THE events of Drumcree drove many southern Church of Ireland members "to say this isn't the church I belong to", the Bishop of Meath and Kildare has said.
"The events in Drumcree in July added to the pain and depression of church members, both north and south," Dr Richard Clarke said. "All that we could grasp was a bewildering picture of a culture with which we simply could not identify."
Addressing the Diocesan Synod of Meath and Kildare at Multyfarnham, Co Westmeath, on Saturday, Dr Clarke said: "We would be failing as thinking Christians if we were simply to condemn and to dissociate ourselves from something probably beyond our comprehension.
He pointed out that each member of the Church of Ireland came "from a context" including upbringing, family connections and social and geographical settings. "The danger for any of us comes when our context becomes more important to us than the church itself," he said.
Many Church of Ireland members "had felt an acute pain as the supposed peace process in Northern Ireland first lost its momentum, and then began to disintegrate into mutual suspicion and violence", he said.
Dr Clarke said Southern members "had a different feel of the church than they would have if members lived in, for example, Rio de Janeiro or San Francisco, or Cape Town, or other parts of the island."

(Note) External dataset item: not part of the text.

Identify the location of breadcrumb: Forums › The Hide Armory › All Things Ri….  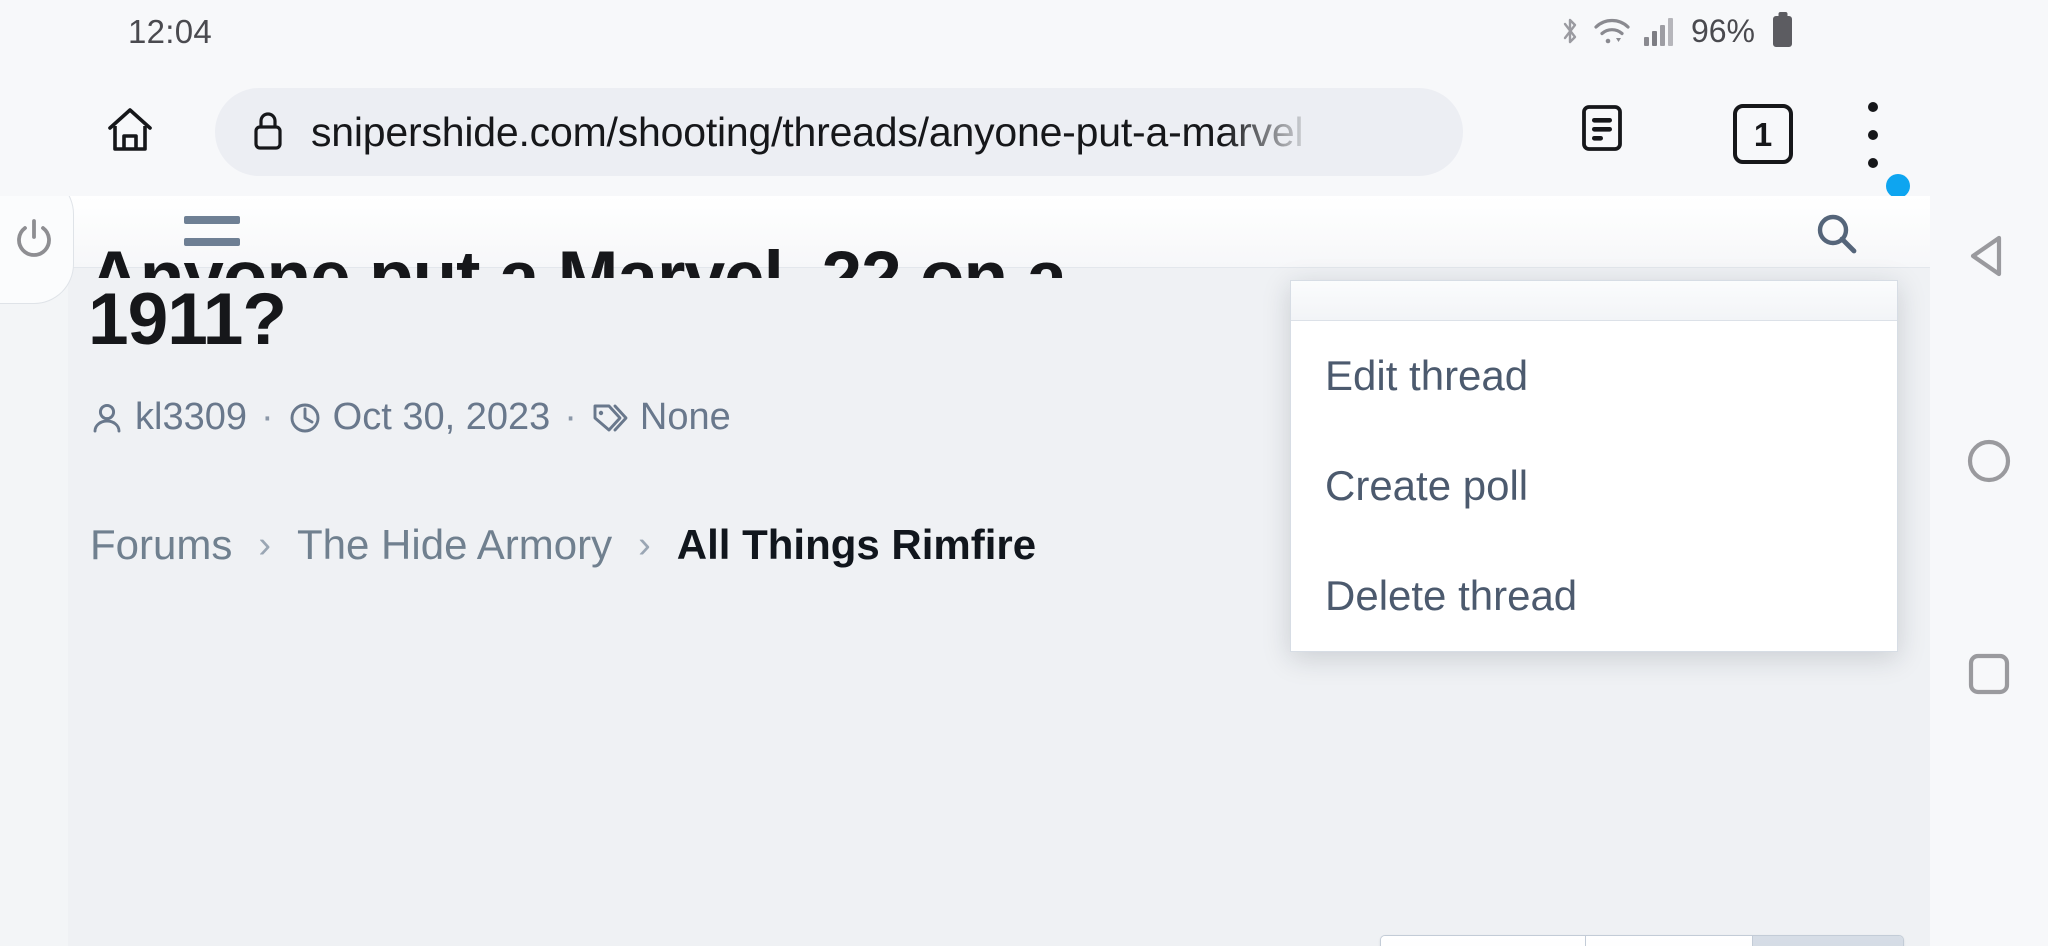
(563, 545).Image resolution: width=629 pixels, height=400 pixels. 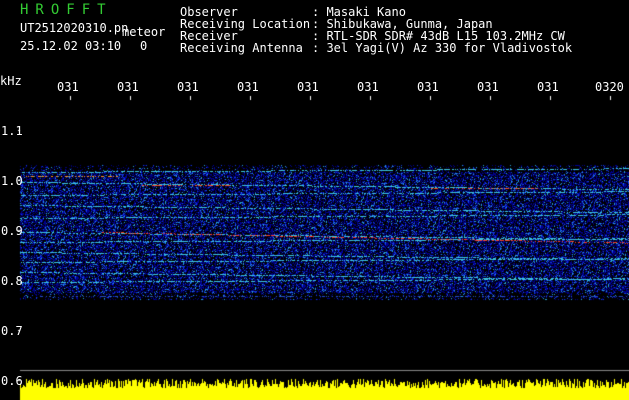 I want to click on filename-label: UT2512020310.pn, so click(x=74, y=28).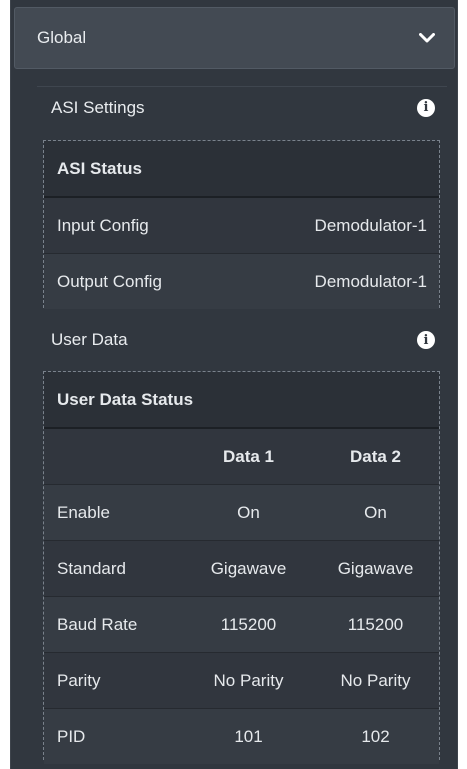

On the future of the peace process, Dr Clarke said every statement and action should be judged on how it related to "the cross".
As Christians, the first loyalty of Church of Ireland members is "not to a flag but to a cross", he said.
Dr Clarke said nobody could "feel smugly disengaged from the underlying process which leads to a Drumcree". He said many church members in the Republic had their own "baggage - the social and tribal background and assumptions from which members emerged".
"Too much attachment" to the "power of holding the purse strings for a parish or diocese, or an immense loyalty to the local parish" could come between people and true membership of the "Cross of Christ".
"As we try to think our way forwards and I hope, pray our way forwards in this country in its present tension, let it be in an attitude of openness but also of penitence", he said.
He called on everybody involved in the peace process to consider whether a certain action had "more to do with a flag, a political flag, a national flag, a social flag, a tribal flag, or even the flag of the Church of Ireland".